Go through the entries below and write each one out exactly.

Data records
---------------
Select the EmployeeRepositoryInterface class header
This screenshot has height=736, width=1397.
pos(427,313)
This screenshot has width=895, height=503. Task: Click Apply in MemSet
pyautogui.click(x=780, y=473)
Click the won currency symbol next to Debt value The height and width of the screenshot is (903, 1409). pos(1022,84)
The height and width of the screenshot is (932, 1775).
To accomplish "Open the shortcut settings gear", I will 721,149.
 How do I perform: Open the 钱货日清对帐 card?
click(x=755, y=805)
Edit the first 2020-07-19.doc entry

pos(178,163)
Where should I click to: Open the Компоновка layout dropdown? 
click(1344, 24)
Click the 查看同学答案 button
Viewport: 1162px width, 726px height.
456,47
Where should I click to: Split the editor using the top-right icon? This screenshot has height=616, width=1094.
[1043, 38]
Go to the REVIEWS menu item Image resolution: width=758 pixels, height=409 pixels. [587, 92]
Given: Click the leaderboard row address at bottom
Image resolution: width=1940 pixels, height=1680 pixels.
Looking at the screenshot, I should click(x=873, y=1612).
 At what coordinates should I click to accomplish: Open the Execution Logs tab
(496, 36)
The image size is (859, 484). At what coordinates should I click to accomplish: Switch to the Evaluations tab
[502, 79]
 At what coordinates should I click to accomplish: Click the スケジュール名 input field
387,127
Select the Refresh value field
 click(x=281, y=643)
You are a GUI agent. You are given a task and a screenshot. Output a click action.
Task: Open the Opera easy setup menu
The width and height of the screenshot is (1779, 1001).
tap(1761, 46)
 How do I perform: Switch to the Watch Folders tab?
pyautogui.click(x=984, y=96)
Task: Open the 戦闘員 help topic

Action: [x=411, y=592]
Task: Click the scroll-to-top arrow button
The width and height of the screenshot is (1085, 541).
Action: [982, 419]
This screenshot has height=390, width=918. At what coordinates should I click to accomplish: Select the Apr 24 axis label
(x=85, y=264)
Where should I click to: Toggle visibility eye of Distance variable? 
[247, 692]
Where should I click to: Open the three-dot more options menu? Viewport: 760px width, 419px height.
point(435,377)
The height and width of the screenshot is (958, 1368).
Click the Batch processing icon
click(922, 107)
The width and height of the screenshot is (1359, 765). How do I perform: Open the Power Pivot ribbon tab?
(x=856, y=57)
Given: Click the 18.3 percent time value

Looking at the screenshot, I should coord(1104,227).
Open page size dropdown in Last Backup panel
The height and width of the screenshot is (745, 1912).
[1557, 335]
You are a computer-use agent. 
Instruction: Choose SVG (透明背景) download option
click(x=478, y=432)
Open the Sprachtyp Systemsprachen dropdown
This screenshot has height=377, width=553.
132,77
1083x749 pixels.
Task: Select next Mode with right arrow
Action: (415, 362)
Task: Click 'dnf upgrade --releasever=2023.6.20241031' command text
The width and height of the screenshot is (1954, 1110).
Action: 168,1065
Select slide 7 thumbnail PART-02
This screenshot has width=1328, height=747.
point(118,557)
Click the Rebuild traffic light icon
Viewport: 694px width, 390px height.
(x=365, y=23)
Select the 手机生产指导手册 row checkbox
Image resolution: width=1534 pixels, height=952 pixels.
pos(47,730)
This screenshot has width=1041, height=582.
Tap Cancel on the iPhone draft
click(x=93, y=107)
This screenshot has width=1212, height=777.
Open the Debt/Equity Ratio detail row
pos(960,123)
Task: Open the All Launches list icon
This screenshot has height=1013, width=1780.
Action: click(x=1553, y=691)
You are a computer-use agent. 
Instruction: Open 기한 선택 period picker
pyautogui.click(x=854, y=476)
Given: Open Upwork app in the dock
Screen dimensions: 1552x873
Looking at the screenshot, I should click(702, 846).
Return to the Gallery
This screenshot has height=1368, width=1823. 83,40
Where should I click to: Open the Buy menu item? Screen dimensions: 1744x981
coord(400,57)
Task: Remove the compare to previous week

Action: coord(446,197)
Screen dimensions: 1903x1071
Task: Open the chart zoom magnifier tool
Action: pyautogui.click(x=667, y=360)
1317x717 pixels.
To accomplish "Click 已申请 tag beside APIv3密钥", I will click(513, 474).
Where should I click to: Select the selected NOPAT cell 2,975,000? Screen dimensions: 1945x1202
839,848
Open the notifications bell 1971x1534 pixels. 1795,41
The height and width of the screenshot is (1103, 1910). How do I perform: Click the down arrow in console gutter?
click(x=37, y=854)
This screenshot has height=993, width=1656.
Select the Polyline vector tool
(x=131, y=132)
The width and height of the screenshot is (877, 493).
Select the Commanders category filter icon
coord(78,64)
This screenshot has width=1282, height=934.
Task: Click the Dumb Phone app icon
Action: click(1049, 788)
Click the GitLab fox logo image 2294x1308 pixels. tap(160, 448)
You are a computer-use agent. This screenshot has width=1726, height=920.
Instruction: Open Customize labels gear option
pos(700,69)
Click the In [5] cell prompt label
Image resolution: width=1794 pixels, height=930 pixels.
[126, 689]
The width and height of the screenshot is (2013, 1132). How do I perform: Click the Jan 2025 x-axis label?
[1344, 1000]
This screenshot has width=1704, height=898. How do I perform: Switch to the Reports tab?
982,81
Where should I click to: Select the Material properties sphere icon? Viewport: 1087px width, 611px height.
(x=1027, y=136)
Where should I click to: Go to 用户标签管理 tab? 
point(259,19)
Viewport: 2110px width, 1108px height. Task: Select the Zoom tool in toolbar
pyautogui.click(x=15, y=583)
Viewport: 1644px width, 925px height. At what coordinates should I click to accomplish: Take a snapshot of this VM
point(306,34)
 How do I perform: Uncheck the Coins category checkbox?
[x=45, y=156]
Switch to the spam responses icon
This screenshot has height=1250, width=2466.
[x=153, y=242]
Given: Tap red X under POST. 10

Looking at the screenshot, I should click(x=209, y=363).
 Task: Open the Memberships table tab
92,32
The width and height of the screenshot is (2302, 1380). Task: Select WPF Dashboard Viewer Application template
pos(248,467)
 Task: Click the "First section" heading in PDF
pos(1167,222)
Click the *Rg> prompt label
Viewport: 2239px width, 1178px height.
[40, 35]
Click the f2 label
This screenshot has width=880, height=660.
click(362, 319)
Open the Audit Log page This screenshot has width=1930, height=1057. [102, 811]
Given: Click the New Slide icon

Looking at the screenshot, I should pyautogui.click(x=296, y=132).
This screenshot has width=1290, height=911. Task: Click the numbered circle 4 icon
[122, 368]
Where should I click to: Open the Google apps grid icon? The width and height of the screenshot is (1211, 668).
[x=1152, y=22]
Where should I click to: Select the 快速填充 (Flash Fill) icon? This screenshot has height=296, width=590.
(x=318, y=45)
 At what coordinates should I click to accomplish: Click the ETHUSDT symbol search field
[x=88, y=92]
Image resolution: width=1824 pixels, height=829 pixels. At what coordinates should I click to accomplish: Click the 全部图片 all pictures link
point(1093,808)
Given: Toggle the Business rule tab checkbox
---------------
--- The completed task ---
Select the EmployeeRepositoryInterface class header
This screenshot has height=736, width=1397.
pos(427,313)
This screenshot has width=895, height=503. Task: Click Apply in MemSet
pyautogui.click(x=780, y=473)
Click the won currency symbol next to Debt value The height and width of the screenshot is (903, 1409). pos(1022,84)
The height and width of the screenshot is (932, 1775).
To accomplish "Open the shortcut settings gear", I will 721,149.
 How do I perform: Open the 钱货日清对帐 card?
click(x=755, y=805)
Edit the first 2020-07-19.doc entry

pos(178,163)
Where should I click to: Open the Компоновка layout dropdown? 
click(1344, 24)
Click the 查看同学答案 button
Viewport: 1162px width, 726px height.
456,47
Where should I click to: Split the editor using the top-right icon? This screenshot has height=616, width=1094.
[1043, 38]
Go to the REVIEWS menu item Image resolution: width=758 pixels, height=409 pixels. [587, 92]
Given: Click the leaderboard row address at bottom
Image resolution: width=1940 pixels, height=1680 pixels.
Looking at the screenshot, I should click(x=873, y=1612).
 At what coordinates should I click to accomplish: Open the Execution Logs tab
(496, 36)
The image size is (859, 484). At what coordinates should I click to accomplish: Switch to the Evaluations tab
[502, 79]
 At what coordinates should I click to accomplish: Click the スケジュール名 input field
387,127
Select the Refresh value field
 click(x=281, y=643)
You are a GUI agent. You are given a task and a screenshot. Output a click action.
Task: Open the Opera easy setup menu
The width and height of the screenshot is (1779, 1001).
tap(1761, 46)
 How do I perform: Switch to the Watch Folders tab?
pyautogui.click(x=984, y=96)
Task: Open the 戦闘員 help topic

Action: [x=411, y=592]
Task: Click the scroll-to-top arrow button
The width and height of the screenshot is (1085, 541).
Action: [982, 419]
This screenshot has height=390, width=918. At what coordinates should I click to accomplish: Select the Apr 24 axis label
(x=85, y=264)
Where should I click to: Toggle visibility eye of Distance variable? 
[247, 692]
Where should I click to: Open the three-dot more options menu? Viewport: 760px width, 419px height.
point(435,377)
The height and width of the screenshot is (958, 1368).
Click the Batch processing icon
click(922, 107)
The width and height of the screenshot is (1359, 765). How do I perform: Open the Power Pivot ribbon tab?
(x=856, y=57)
Given: Click the 18.3 percent time value

Looking at the screenshot, I should coord(1104,227).
Open page size dropdown in Last Backup panel
The height and width of the screenshot is (745, 1912).
[1557, 335]
You are a computer-use agent. 
Instruction: Choose SVG (透明背景) download option
click(x=478, y=432)
Open the Sprachtyp Systemsprachen dropdown
This screenshot has height=377, width=553.
132,77
1083x749 pixels.
Task: Select next Mode with right arrow
Action: (415, 362)
Task: Click 'dnf upgrade --releasever=2023.6.20241031' command text
The width and height of the screenshot is (1954, 1110).
Action: 168,1065
Select slide 7 thumbnail PART-02
This screenshot has width=1328, height=747.
point(118,557)
Click the Rebuild traffic light icon
Viewport: 694px width, 390px height.
(x=365, y=23)
Select the 手机生产指导手册 row checkbox
Image resolution: width=1534 pixels, height=952 pixels.
pos(47,730)
This screenshot has width=1041, height=582.
Tap Cancel on the iPhone draft
click(x=93, y=107)
This screenshot has width=1212, height=777.
Open the Debt/Equity Ratio detail row
pos(960,123)
Task: Open the All Launches list icon
This screenshot has height=1013, width=1780.
Action: click(x=1553, y=691)
You are a computer-use agent. 
Instruction: Open 기한 선택 period picker
pyautogui.click(x=854, y=476)
Given: Open Upwork app in the dock
Screen dimensions: 1552x873
Looking at the screenshot, I should click(702, 846).
Return to the Gallery
This screenshot has height=1368, width=1823. 83,40
Where should I click to: Open the Buy menu item? Screen dimensions: 1744x981
coord(400,57)
Task: Remove the compare to previous week

Action: coord(446,197)
Screen dimensions: 1903x1071
Task: Open the chart zoom magnifier tool
Action: pyautogui.click(x=667, y=360)
1317x717 pixels.
To accomplish "Click 已申请 tag beside APIv3密钥", I will click(513, 474).
Where should I click to: Select the selected NOPAT cell 2,975,000? Screen dimensions: 1945x1202
839,848
Open the notifications bell 1971x1534 pixels. 1795,41
The height and width of the screenshot is (1103, 1910). How do I perform: Click the down arrow in console gutter?
click(x=37, y=854)
This screenshot has height=993, width=1656.
Select the Polyline vector tool
(x=131, y=132)
The width and height of the screenshot is (877, 493).
Select the Commanders category filter icon
coord(78,64)
This screenshot has width=1282, height=934.
Task: Click the Dumb Phone app icon
Action: click(1049, 788)
Click the GitLab fox logo image 2294x1308 pixels. tap(160, 448)
You are a computer-use agent. This screenshot has width=1726, height=920.
Instruction: Open Customize labels gear option
pos(700,69)
Click the In [5] cell prompt label
Image resolution: width=1794 pixels, height=930 pixels.
[126, 689]
The width and height of the screenshot is (2013, 1132). How do I perform: Click the Jan 2025 x-axis label?
[1344, 1000]
This screenshot has width=1704, height=898. How do I perform: Switch to the Reports tab?
982,81
Where should I click to: Select the Material properties sphere icon? Viewport: 1087px width, 611px height.
(x=1027, y=136)
Where should I click to: Go to 用户标签管理 tab? 
point(259,19)
Viewport: 2110px width, 1108px height. Task: Select the Zoom tool in toolbar
pyautogui.click(x=15, y=583)
Viewport: 1644px width, 925px height. At what coordinates should I click to accomplish: Take a snapshot of this VM
point(306,34)
 How do I perform: Uncheck the Coins category checkbox?
[x=45, y=156]
Switch to the spam responses icon
This screenshot has height=1250, width=2466.
[x=153, y=242]
Given: Tap red X under POST. 10

Looking at the screenshot, I should click(x=209, y=363).
 Task: Open the Memberships table tab
92,32
The width and height of the screenshot is (2302, 1380). Task: Select WPF Dashboard Viewer Application template
pos(248,467)
 Task: Click the "First section" heading in PDF
pos(1167,222)
Click the *Rg> prompt label
Viewport: 2239px width, 1178px height.
[40, 35]
Click the f2 label
This screenshot has width=880, height=660.
click(362, 319)
Open the Audit Log page This screenshot has width=1930, height=1057. [102, 811]
Given: Click the New Slide icon

Looking at the screenshot, I should pyautogui.click(x=296, y=132).
This screenshot has width=1290, height=911. Task: Click the numbered circle 4 icon
[122, 368]
Where should I click to: Open the Google apps grid icon? The width and height of the screenshot is (1211, 668).
[x=1152, y=22]
Where should I click to: Select the 快速填充 (Flash Fill) icon? This screenshot has height=296, width=590.
(x=318, y=45)
 At what coordinates should I click to accomplish: Click the ETHUSDT symbol search field
[x=88, y=92]
Image resolution: width=1824 pixels, height=829 pixels. At what coordinates should I click to accomplish: Click the 全部图片 all pictures link
point(1093,808)
Given: Toggle the Business rule tab checkbox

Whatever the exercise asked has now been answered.